The 1992 version of Flashback was critically acclaimed for its use of rotoscoping. That was state of the art then, and still actually holds up quite well today – however, there was no way that kind of technology would have worked for the remake. To that end, VectorCell have made good use of the Unreal 3 Engine. The models look a little bland, and there’s only a couple of enemy types throughout the entire game, but the animations are well executed and I saw very little, if any, of the Unreal 3 Engine’s characteristic texture popping. Sure, it might not be as visually eye-catching as its 20-year-old predecessor, but there’s absolutely nothing wrong with how they’ve chosen to go about it this time around.
VERDICT: The remake of Flashback is a game that deserves to be played, whether you played the original game back in 1992 or not. The story could have done with a little bit more fine-tuning and the actor playing Conrad would have done a bit better if he hadn’t been channelling every single cheesy 80’s movie star simultaneously, but the gameplay, the bit that’s most important when it comes to an actual game, is enjoyable from beginning to end.

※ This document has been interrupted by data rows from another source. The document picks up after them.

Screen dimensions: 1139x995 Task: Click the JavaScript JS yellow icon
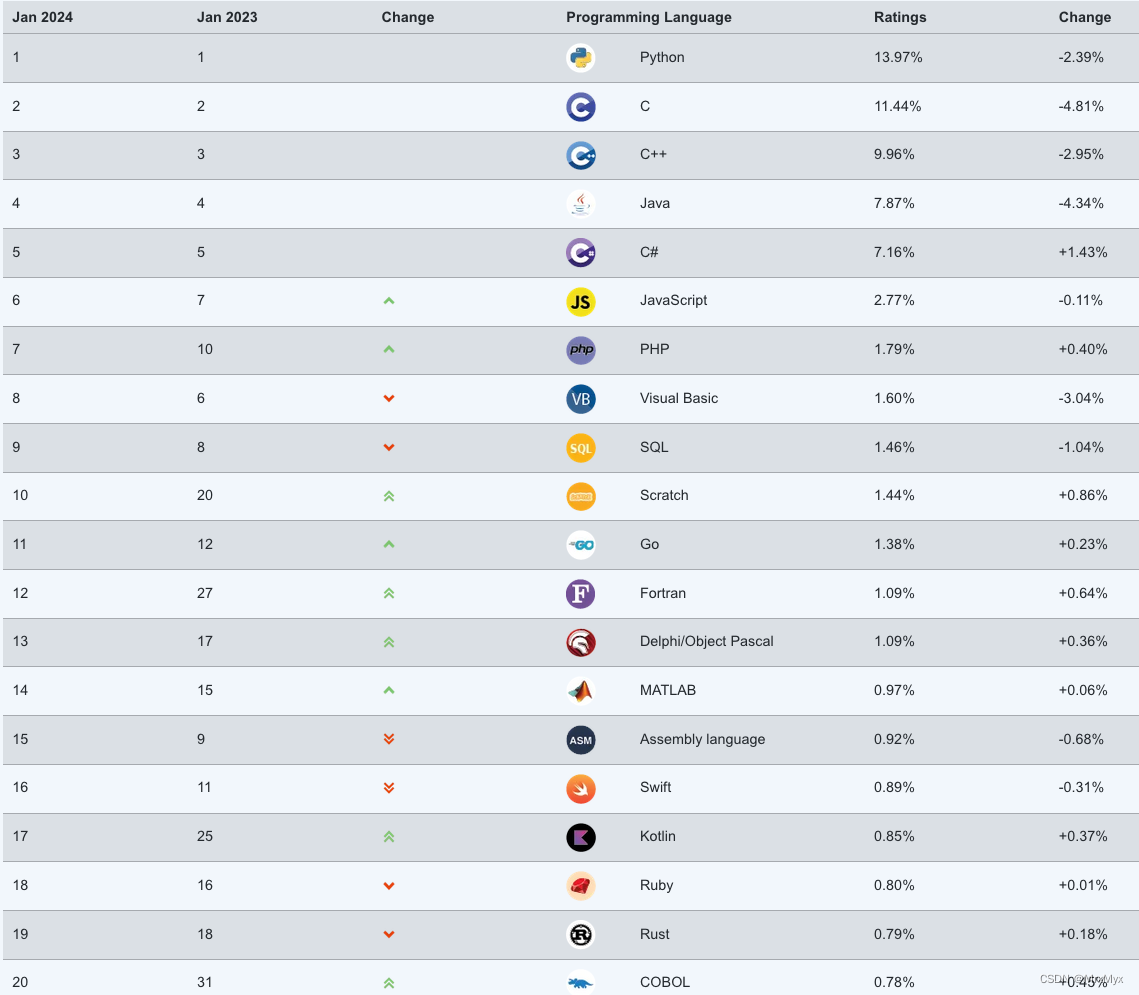click(x=580, y=301)
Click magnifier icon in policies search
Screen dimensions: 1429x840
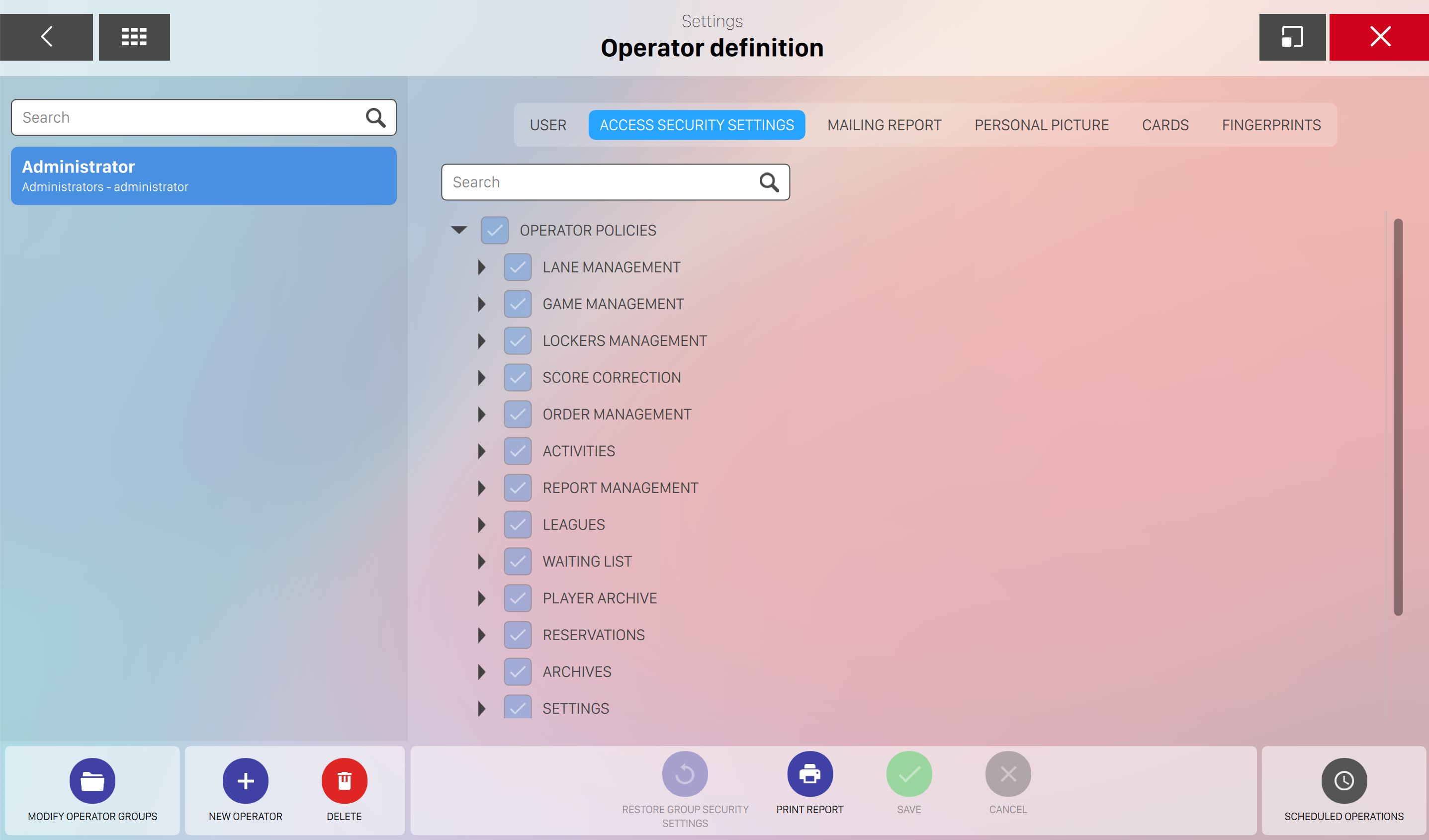pyautogui.click(x=768, y=182)
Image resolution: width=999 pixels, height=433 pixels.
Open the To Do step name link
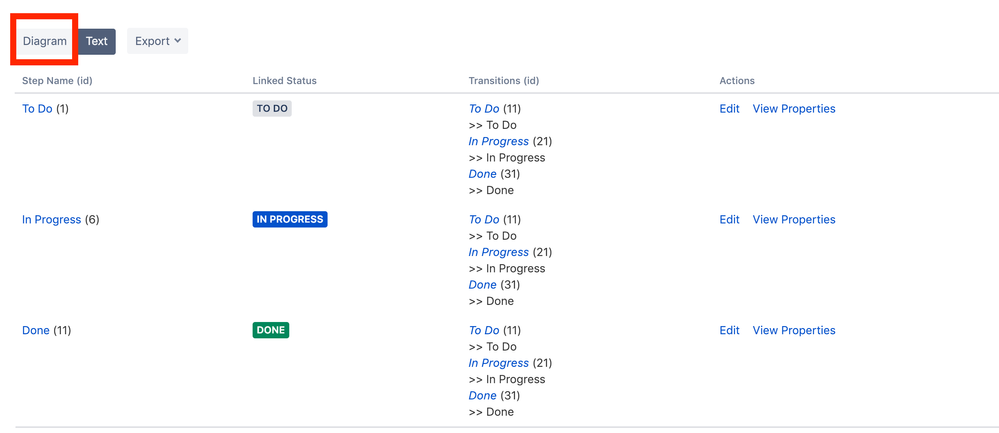coord(37,109)
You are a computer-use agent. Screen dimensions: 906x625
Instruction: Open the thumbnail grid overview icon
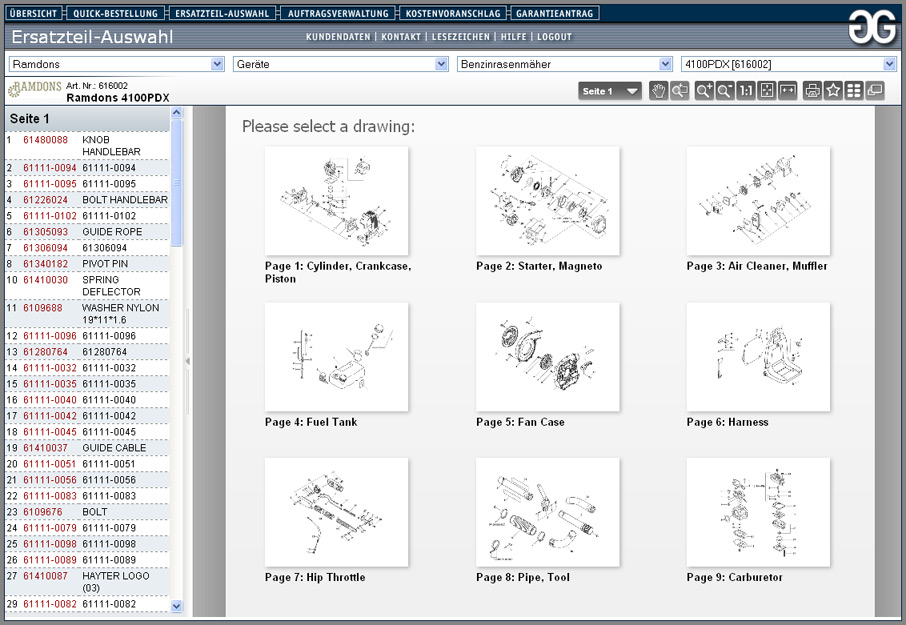[854, 91]
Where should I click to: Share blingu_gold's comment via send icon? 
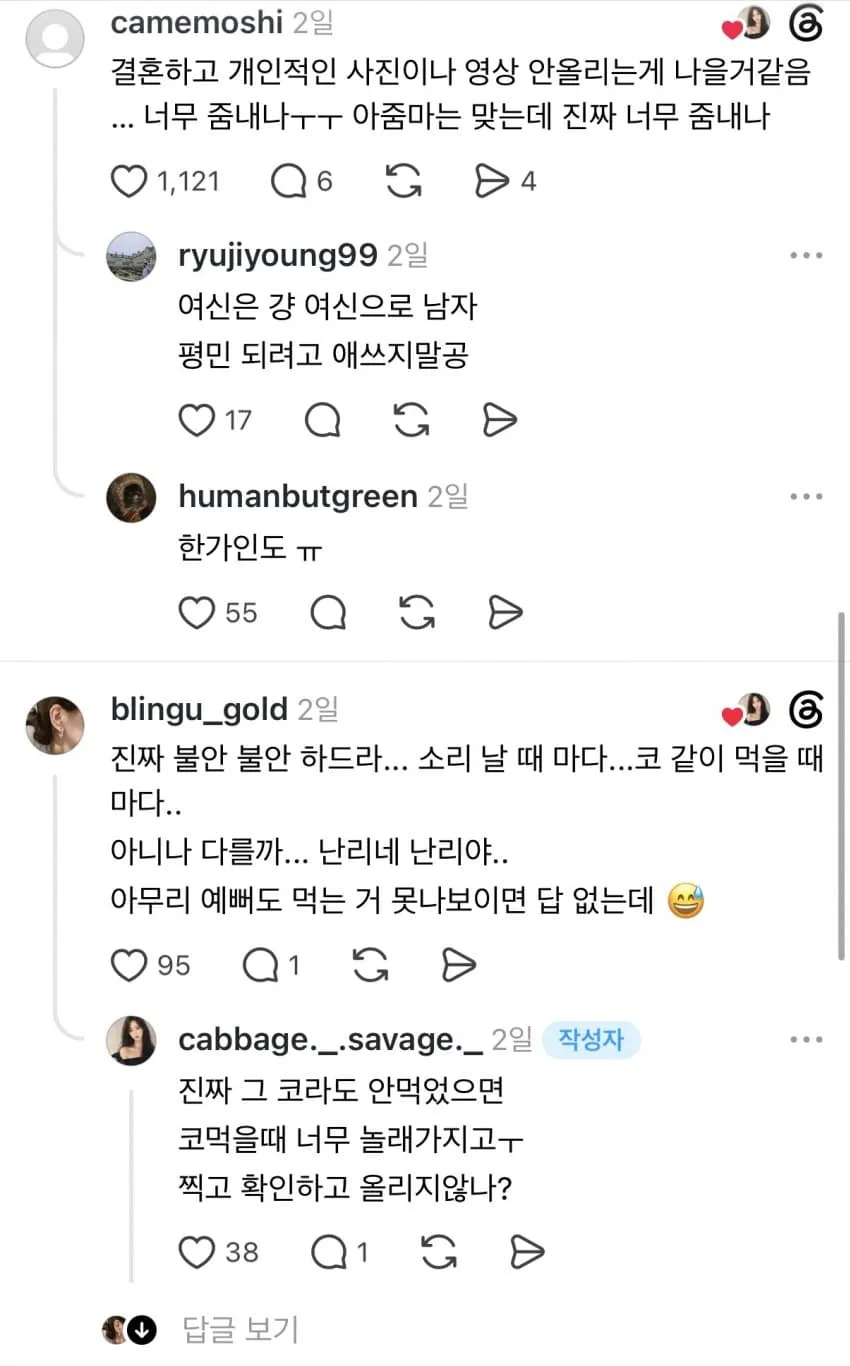coord(458,965)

It’s not a long game, clocking in at only three or four hours (depending on whether you choose to fully explore the world and collect all of the Morph Eyes) but it’s a three or four hours that you probably won’t mind playing again from time to time. I’d love to see VectorCell make more games in this universe, and expand on the story a little bit – something that they never really did properly the last time around (Fade to Black doesn’t count; it’s a totally different style), and hopefully Flashback will be successful enough to allow them to do just that.
GOOD. A game that scores 7/10 is worthy of note, but unworthy of fanfare. It does many things well, but only a few of them incredibly well and, despite a handful of good qualities, fresh ideas and solid mechanics, it fails to overwhelm.